Elle appuie sa tête contre la porte du cabinet en attend. Elle entend des portes s'ouvrir, des filles rires. On parle d'elle. On se moque. Elle n'est qu'une pauvre fille qui ne sait pas tenir l'alcool. Elle le mérite. Elle n'est pas humaine. Quinn se tait, elle laisse passer, elle fait le moins de bruit possible, la main sur son ventre, elle méprise ces pimbêches. Malgré les catastrophes qui s'accumulent, Quinn est persuadée d'une chose, elle va réussir. Malgré l'enfant, malgré l'abandon de ses parents, malgré son impopularité, elle reste convaincue qu'elle va avoir une belle vie, qu'elle est Quinn Fabray. Elle sent qu'elle ne traverse pas tout ça pour rien, elle ne peut pas avoir subi autant d'épreuve -être née Fabray, n'être que Lucy quand sa sœur est Franny, soit la perfection incarnée, perdre sa virginité saoule, et enfin que les spermatozoïdes de Puck rencontrent une de ses ovules- pour rien. Une récompense doit l'attendre à un moment donné. Elle s'est trop battu pour ne pas être félicitée. Alors, ces filles se moquent, mais ça n'ébranle pas Quinn, Quinn sait. Un avenir brillant l'attend.

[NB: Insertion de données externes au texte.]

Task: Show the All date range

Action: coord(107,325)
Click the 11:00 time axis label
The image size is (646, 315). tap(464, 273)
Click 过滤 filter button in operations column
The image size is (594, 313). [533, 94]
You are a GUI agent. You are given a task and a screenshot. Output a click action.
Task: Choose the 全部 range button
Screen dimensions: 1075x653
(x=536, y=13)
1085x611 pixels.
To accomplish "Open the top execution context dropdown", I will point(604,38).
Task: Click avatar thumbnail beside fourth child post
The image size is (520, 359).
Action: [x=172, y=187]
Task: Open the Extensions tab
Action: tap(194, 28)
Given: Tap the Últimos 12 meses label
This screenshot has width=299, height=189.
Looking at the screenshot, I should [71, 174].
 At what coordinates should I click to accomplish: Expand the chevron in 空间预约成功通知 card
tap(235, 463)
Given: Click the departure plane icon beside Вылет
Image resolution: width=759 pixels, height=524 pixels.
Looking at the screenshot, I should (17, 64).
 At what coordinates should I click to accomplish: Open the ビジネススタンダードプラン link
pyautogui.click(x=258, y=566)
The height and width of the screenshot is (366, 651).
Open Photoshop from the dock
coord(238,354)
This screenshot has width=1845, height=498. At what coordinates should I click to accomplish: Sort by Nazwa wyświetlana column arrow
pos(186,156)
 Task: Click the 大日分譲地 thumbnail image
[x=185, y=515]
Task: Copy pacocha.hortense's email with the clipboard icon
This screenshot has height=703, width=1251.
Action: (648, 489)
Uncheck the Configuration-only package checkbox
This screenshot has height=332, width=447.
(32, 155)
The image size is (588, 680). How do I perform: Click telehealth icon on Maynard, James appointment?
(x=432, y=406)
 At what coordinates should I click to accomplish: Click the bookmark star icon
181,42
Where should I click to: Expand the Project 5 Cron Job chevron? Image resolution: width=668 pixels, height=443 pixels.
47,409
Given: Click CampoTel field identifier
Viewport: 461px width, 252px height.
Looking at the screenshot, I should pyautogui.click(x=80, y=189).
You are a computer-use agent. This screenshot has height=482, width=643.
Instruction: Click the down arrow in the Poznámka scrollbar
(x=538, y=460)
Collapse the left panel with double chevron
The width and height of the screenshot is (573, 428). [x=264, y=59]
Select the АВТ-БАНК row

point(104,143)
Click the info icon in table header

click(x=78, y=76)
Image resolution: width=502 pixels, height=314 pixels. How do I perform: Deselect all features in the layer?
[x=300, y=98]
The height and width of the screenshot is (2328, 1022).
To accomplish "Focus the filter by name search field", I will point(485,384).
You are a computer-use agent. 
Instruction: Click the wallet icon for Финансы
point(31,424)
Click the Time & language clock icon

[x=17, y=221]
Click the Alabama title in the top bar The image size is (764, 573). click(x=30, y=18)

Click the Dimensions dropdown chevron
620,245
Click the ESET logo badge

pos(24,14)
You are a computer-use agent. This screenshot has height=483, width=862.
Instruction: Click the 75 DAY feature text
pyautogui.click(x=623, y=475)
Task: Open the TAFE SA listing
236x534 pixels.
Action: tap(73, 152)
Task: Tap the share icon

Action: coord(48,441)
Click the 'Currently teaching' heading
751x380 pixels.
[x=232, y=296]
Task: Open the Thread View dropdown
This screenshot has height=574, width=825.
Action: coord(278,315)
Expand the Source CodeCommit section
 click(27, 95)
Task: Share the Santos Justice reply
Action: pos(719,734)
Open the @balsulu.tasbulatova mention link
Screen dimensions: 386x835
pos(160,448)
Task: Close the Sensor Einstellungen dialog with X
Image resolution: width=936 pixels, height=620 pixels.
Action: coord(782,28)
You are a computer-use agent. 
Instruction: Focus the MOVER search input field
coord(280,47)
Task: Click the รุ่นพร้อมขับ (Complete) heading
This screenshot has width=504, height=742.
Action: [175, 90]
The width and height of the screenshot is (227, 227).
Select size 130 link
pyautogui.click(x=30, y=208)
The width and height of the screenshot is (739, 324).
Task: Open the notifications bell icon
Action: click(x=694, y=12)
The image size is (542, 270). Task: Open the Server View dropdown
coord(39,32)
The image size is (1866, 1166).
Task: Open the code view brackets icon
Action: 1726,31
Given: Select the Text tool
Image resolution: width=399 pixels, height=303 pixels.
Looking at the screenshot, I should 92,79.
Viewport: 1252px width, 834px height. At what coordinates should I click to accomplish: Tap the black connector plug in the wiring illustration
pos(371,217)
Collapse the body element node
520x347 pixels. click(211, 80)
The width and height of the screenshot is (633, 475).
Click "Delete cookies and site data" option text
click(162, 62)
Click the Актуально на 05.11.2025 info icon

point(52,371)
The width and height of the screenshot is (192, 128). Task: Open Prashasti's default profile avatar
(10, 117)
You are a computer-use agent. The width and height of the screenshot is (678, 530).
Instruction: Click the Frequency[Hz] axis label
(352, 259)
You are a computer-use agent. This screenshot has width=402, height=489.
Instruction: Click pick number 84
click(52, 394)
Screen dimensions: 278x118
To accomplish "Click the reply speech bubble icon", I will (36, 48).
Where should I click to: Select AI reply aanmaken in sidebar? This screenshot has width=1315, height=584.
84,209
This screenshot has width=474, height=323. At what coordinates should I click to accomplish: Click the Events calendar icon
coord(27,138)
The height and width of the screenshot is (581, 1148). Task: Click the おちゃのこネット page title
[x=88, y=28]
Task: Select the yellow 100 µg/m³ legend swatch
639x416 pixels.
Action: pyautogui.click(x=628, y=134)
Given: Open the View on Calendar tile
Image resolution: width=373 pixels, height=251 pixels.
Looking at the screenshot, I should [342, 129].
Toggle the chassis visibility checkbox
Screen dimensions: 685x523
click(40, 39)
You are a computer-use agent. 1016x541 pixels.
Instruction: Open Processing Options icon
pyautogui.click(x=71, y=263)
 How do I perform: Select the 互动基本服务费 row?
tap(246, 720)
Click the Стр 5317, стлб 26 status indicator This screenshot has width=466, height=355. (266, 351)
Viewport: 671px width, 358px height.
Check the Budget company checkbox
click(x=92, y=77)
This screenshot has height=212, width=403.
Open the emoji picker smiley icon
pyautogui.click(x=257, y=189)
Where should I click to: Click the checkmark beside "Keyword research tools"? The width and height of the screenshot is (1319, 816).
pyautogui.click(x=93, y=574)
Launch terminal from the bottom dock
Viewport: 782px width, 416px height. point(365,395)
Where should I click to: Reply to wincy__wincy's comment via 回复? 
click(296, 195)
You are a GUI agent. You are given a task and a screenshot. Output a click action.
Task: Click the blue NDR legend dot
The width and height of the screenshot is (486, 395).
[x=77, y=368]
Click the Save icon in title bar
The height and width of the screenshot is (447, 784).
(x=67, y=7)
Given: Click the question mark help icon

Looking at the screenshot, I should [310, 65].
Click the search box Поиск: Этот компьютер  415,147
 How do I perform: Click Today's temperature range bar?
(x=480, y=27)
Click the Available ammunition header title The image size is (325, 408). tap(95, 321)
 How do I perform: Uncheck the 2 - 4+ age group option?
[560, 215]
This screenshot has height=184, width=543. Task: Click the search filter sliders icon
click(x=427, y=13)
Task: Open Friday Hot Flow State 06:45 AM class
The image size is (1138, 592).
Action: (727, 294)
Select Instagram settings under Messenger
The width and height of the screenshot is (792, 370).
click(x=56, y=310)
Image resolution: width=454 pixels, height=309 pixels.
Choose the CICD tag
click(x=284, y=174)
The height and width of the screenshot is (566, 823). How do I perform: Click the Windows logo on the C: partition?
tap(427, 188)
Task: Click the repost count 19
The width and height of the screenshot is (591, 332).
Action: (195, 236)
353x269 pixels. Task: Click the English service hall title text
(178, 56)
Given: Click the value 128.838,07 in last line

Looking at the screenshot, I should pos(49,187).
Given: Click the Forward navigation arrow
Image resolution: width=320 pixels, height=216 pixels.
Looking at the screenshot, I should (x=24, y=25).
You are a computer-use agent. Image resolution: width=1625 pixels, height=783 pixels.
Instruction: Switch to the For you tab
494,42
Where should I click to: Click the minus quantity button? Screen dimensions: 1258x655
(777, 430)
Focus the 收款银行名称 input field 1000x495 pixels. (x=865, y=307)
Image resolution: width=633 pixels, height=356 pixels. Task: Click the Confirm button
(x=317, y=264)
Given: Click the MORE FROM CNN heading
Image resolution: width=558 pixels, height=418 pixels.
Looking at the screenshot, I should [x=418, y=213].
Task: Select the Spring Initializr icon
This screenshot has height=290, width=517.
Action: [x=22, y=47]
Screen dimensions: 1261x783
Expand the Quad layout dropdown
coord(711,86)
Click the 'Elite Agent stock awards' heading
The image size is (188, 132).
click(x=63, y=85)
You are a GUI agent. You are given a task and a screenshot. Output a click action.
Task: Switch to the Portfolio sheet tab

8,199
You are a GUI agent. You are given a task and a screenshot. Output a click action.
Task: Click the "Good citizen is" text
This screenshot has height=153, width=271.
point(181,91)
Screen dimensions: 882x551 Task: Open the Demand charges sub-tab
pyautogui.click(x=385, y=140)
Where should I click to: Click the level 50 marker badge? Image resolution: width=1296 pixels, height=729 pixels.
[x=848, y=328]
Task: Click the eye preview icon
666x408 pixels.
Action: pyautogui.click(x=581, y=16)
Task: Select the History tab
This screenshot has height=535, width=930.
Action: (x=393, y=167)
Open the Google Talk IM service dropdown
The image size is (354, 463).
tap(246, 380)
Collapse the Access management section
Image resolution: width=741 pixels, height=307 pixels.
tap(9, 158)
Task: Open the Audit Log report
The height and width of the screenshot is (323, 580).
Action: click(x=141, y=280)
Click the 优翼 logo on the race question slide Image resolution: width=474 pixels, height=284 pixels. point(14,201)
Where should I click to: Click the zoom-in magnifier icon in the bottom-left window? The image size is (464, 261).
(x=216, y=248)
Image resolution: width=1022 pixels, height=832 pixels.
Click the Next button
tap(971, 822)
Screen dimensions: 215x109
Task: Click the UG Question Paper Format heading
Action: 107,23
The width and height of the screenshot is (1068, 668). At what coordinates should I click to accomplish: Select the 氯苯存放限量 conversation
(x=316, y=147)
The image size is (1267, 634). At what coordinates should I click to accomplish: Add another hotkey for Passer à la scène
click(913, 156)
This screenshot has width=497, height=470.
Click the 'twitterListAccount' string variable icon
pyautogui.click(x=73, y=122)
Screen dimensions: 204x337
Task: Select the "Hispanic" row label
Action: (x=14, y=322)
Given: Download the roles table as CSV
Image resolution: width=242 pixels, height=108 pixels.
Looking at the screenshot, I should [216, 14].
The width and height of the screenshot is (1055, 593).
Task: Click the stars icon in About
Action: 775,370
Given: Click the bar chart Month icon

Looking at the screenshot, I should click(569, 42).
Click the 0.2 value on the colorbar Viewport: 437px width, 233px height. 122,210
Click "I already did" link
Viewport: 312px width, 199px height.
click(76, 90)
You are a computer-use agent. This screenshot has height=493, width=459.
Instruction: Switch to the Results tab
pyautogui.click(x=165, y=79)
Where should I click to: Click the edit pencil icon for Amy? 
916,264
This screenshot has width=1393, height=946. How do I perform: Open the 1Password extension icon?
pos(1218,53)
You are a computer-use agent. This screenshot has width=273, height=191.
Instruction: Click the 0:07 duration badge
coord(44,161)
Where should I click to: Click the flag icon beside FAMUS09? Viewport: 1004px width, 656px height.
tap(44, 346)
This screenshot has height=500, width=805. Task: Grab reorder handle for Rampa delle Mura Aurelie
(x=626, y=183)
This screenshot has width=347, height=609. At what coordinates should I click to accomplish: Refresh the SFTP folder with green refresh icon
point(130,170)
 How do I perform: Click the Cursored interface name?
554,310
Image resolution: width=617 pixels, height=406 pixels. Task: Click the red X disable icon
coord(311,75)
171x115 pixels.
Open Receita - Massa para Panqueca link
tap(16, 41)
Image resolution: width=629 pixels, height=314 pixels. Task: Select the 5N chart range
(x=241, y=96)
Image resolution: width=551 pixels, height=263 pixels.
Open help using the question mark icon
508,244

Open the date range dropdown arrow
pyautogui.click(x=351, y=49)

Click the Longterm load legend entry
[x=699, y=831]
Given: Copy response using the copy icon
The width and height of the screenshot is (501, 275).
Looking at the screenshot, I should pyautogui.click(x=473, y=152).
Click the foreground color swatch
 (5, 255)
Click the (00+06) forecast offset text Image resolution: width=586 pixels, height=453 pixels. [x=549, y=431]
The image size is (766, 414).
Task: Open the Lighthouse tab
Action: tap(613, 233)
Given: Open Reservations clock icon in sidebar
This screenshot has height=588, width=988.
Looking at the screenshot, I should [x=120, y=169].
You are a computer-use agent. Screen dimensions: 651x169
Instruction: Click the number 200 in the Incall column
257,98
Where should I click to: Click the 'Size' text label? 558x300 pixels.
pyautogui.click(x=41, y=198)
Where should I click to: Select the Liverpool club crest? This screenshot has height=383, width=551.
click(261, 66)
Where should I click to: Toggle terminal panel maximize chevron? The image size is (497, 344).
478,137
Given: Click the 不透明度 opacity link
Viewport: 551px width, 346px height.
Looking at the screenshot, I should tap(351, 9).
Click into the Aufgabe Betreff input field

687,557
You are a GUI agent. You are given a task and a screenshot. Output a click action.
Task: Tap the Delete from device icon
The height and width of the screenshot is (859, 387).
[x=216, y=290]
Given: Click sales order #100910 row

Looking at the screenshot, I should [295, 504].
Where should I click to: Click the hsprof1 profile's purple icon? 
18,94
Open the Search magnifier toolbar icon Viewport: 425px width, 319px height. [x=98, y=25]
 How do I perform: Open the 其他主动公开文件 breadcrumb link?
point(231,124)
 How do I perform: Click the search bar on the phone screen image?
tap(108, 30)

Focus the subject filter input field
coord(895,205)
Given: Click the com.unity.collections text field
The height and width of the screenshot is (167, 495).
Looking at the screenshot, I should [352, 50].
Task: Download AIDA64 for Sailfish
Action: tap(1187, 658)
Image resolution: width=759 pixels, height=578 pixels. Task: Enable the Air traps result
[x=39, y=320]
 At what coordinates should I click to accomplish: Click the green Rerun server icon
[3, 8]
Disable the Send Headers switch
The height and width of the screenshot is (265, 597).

La porte se ferme. Elle expire bruyamment et se détend. Encore une minute de plus, ses bonnes résolutions n'auraient pas tenues et elle serait allée dire sa façon de penser à ces cheerios incapables. Elle s'étonne encore de la vitesse à laquelle change son humeur. Apaisée, elle peut devenir furieuse en un rien de temps. Ce qui est rare pour elle. Une Fabray, n'est jamais furieuse. Être furieuse c'est ressentir quelque chose, les Fabray ne ressentent rien.
La porte s'ouvre à nouveau. Un rictus de découragement se peint sur son visage. Elle a besoin du silence et ferme les yeux. Soudain un raclement de gorge brise une nouvelle fois son cocon. Une voix timide l'appelle. Quinn se redresse rapidement, trop rapidement. Son ventre l'élance, elle perd son équilibre et tombe sur la porte qu'elle ouvre avec fracas. La voix se précipite vers elle et la rattrape de justesse. Ses petites mains entoure Quinn, d'un coup de pied elle ramène un tabouret oublié des techniciens et la fait asseoir. Quinn la regarde, sans masque. Sous ses caresses, sous son inquiétude, elle redevient Lucy bercée en cachette par sa mère. Elle avait oubliée comment parfois, être Lucy était agréable.
Quinn fixe le verrou de la porte. Son interlocutrice comprend, s'éloigne et bloque la porte. McKinley a investi beaucoup dans ses nouveaux verrous, et a parié pas mal en laissant des élèves libres de fermer la porte principale des toilettes. Figgins est satisfait, ce système doit permettre, en théorie, aux élèves de se protéger en cas de fusillades. En pratique, grâce à ses verrous le nombres de blessures inexpliquées a augmenté d'environ dix pour-cent et celui des relations à risques d'au moins vingt.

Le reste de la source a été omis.